I didn't see that there were any costs to doing the MA when I made my decision, but I wasn't entirely right. I had to borrow some money while doing the degree (MA funding is usually pretty low), and there was a psychological cost (as well as a monetary one) involved in going through the stress and expense of a second round of PhD applications. The second time around, I didn't have MA applications as a backup, if I didn't get into a good PhD program. That made the application process much more stressful. My current program has better placement than my first acceptance, which is good, but it's not clear in the post-COVID era if I'll be able to get a job coming out of this program anyway. Now, if I'd gone straight to the PhD, I may have always wondered whether I could've done better having done the MA first. Even so, I think it's a toss-up.

My advice: visit the PhD program, talk to faculty, students, check out the town, see if you like it. If you think you'd like to be there, and placement is at least not too bad, then I think I'd take the PhD offer. If you have reservations about the program, then take the MA offer and reapply.

Good luck!

Similar Decision

Solid advice, in my opinion, offered by "I Faced the Same Decision."

I was in a somewhat similar position myself, but accepted to a PhD program in a different field. (OK, perhaps not that similar.) I would lean towards the MA, but second Same Decision's warning: doing the MA bears serious costs that should be accounted for, both first-order ones (financial, moving, etc.) and opportunity ones. That being said, I wouldn't bother with a PhD unless I was able to get into a 'tippy top' program. I wish I had appreciated that more while I was applying out during my MA (where I focused on research strengths and fit, which don't matter much in my humble opinion).


I also lean toward the MA in this situation, but the particulars of the programs matter a lot. The pros of going to the MA are at least twofold:

1. You get a boost in admissions prospects in the future, have a stronger writing sample, better letters, some teaching experience, and more signs of serious commitment to philosophy.

2. You may not enjoy the taste of the profession you get at the MA, and decide to do something else with your life. This is probably the best outcome :)

But in all seriousness, the evidence is that the prestige of your PhD institution is the most important factor for obtaining a job later in your career. In a field scarce of jobs, any investment you can make toward cracking the top ten or so programs is worth it.

Another point

Another point worth considering: the overall prestige of the school (not just for philosophy) you end up at may have significant impacts on your "plan B" and general job prospects. As an applicant I deliberately discounted how "fancy" the school was overall, but the truth is bigger names can open a lot of doors for you nationally (though if you are interested in a particular area, then area schools can give you a good local network).


I was in this same position many years ago when I started my PhD. I took the offer from the (lower-ranked) PhD program. I'm now TT at a well-regarded R2 with a PhD program after only 1 year doing a VAP in between.

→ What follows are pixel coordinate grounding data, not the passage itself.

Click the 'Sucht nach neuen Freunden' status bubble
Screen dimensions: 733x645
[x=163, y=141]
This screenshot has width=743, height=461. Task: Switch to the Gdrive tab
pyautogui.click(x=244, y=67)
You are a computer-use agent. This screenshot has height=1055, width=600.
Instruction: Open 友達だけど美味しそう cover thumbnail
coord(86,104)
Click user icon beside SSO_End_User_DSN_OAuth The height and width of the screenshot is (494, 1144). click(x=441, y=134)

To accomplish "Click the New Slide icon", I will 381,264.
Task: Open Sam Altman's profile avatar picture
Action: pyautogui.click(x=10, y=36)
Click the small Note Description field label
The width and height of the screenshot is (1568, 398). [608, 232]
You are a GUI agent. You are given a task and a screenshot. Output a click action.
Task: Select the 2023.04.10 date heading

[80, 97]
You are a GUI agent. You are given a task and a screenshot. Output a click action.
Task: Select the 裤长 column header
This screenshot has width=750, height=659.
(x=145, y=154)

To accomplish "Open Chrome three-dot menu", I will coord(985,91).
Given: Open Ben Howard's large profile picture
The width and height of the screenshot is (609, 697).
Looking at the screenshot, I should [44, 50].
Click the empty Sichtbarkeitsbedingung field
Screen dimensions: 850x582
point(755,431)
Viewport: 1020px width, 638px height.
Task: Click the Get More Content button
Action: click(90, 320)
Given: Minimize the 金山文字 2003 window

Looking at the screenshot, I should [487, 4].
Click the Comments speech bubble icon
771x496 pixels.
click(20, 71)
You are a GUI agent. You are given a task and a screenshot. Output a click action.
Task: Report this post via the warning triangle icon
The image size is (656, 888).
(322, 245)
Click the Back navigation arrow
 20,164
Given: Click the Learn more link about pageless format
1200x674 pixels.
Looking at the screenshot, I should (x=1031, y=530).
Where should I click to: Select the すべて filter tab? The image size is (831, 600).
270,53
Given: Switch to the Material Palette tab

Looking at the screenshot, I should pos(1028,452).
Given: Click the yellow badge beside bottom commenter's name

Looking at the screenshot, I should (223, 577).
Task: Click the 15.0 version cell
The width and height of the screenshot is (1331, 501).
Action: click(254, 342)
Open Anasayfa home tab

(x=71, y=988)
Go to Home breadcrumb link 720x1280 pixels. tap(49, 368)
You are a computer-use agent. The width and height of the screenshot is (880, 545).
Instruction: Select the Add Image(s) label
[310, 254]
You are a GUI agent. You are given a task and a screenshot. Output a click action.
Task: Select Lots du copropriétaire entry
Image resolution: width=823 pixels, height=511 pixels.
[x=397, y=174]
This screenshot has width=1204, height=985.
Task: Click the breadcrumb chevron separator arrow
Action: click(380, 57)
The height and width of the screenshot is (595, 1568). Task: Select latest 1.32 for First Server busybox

Like others have said, I think the biggest thing to worry about is job placement. But I also want to emphasize that job placement is not all about prestige. I did my PhD at a lower-ranked (but still PGR ranked) place and I did, compared to many others, perfectly fine on the job market. (5 VAP offers the first year, 3 TT offers the second year.)

Prestige certainly matters for job placement, but what matters *more* for job placement is what you actually do doing grad school -- getting good publications, developing a strong teaching profile, building connections outside of your own department.